Anderson’s release Tuesday came after the Lions claimed another running back, Paul Perkins, off waivers from the New York Giants. And just what role Perkins will fill in Detroit — or how quickly — remains to be seen.
But that move also came on the heels of Ty Johnson’s impressive showing against the Chargers. One that may have hastened the decision on Anderson, who was signed this offseason to be the Lions’ short-yardage back and reliable complement to second-year starter Kerryon Johnson -- a player the Lions are trying to keep healthy with a reasonable workload. (He has played 56 percent of the Lions' offensive snaps thus far.)
In all, Ty Johnson played 20 snaps in Sunday’s win, including 13 of the Lions’ 61 offensive plays. That’s one more than Anderson got against the Chargers, and several more than the handful third-down specialist J.D. McKissic got. And it marked a clear shift from the opener at Arizona, where Anderson played three times as many offensive snaps (24) as Johnson did (8) in that overtime tie with the Cardinals.

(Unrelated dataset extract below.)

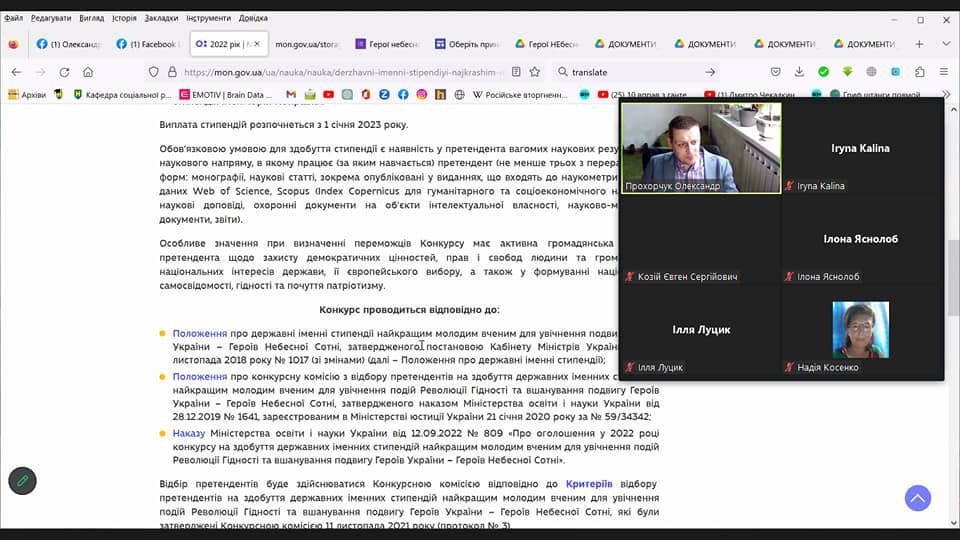This screenshot has height=540, width=960.
Task: Open the extensions puzzle icon
Action: point(919,72)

“Yeah, you know, we obviously try to find our best players and try to get our best players on the field and use their skill sets,” offensive coordinator Darrell Bevell said Tuesday, just prior to the transaction being announced. “And Ty is no different. … So, just trying to get our best guys on the field any way that we can — different packages or different personnel groups — and see if we can bring their skill sets to light.”
The next step
Johnson’s skills may have been a bit overlooked coming out of college, in part because of all the turmoil Maryland’s program went through during his career there. But also because of a calf injury that cut short his senior season. Johnson, who averaged 7.7 yards per carry for the Terrapins, didn’t get invited to the Senior Bowl or the NFL scouting combine. But the all-purpose back did impress at his pro day, running a blazing 40-yard dash that one scout reportedly clocked at 4.26 seconds.
That speed was evident through training camp and into the preseason in Detroit, too. But coaches still could see something was missing, as head coach Matt Patricia noted after a preseason game at Houston in mid-August.
“He just has to learn the next step after that,” Patricia said, when asked about some of Johnson’s carries against the Texans. “It was almost like he got through the line of scrimmage too fast and then was like, ‘What do we do?’”
What he did first was make the 53-man roster a few weeks ago, no small feat for the 16th running back taken in the draft, or the 186th overall pick.
What he’s doing now, it appears, is earning a longer look on Sundays, stepping in as the kick returner against the Chargers amid Jamal Agnew’s continuing struggles and perhaps getting even more run in the backfield going forward.
Not that he’s counting on it, mind you. Barely a month into his NFL career, Johnson has learned that it's best to be ready for anything.
“It’s about going in there and playing fast," he said, "and what you’re given, take.”